Posted to commits@impala.apache.org by st...@apache.org on 2024/01/22 12:35:11 UTC

(impala) branch master updated: IMPALA-12711: Fix DDL errors are not shown in impalad logs

This is an automated email from the ASF dual-hosted git repository.
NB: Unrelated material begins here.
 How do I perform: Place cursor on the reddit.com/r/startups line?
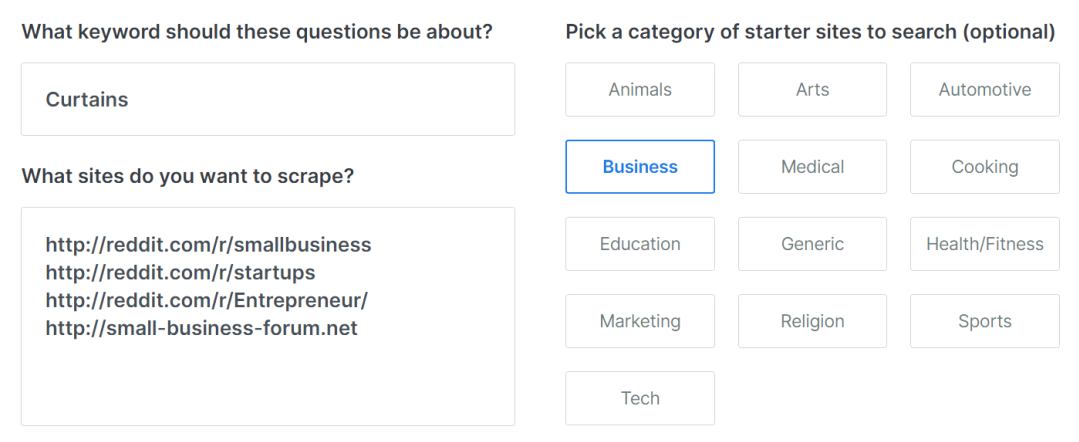tap(180, 273)
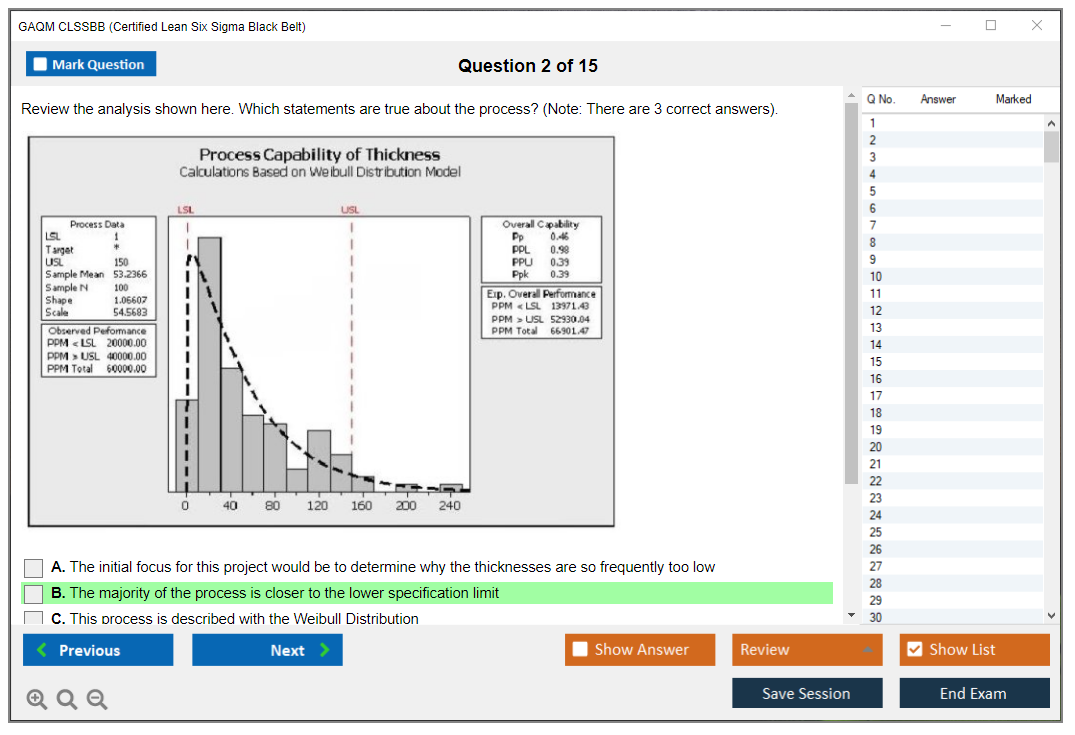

stigahuang pushed a commit to branch master
in repository https://gitbox.apache.org/repos/asf/impala.git


The following commit(s) were added to refs/heads/master by this push:
     new b4ea4b94c IMPALA-12711: Fix DDL errors are not shown in impalad logs
b4ea4b94c is described below

commit b4ea4b94c67d2ca264b8106379bb413b2776e595
Author: stiga-huang <hu...@gmail.com>
AuthorDate: Mon Jan 15 13:51:30 2024 +0800

    IMPALA-12711: Fix DDL errors are not shown in impalad logs
    
    We use LOG_AND_RETURN_IF_ERROR to log the non-ok status of executing the
    DDL. However, when enable_async_ddl_execution is true (default), the
    returned status of ExecDdlRequest() and ExecLoadDataRequest() are about
    creating the async thread. It's not the error of executing the
    statement. If the DDL fails, no errors will be shown in impalad logs.
    
    This patch fixes it by logging the error when UpdateQueryStatus() is
    invoked by the async exec thread. A new parameter, 'log_error', is added
    to this method to control the logging behavior. It's false by default
    and only set to true when used in the async thread.
    
    Tests
     - Add e2e test to verify the error in logs
    
    Change-Id: I8f02f22fa8ebbd2dea722d5586899bf57b66cf40
    Reviewed-on: http://gerrit.cloudera.org:8080/20925
    Reviewed-by: Wenzhe Zhou <wz...@cloudera.com>
    Tested-by: Impala Public Jenkins <im...@cloudera.com>
---
 be/src/service/client-request-state.cc | 17 ++++++++++-------
 be/src/service/client-request-state.h  |  9 ++++++++-
 tests/metadata/test_ddl.py             | 23 +++++++++++++++++++++--
 3 files changed, 39 insertions(+), 10 deletions(-)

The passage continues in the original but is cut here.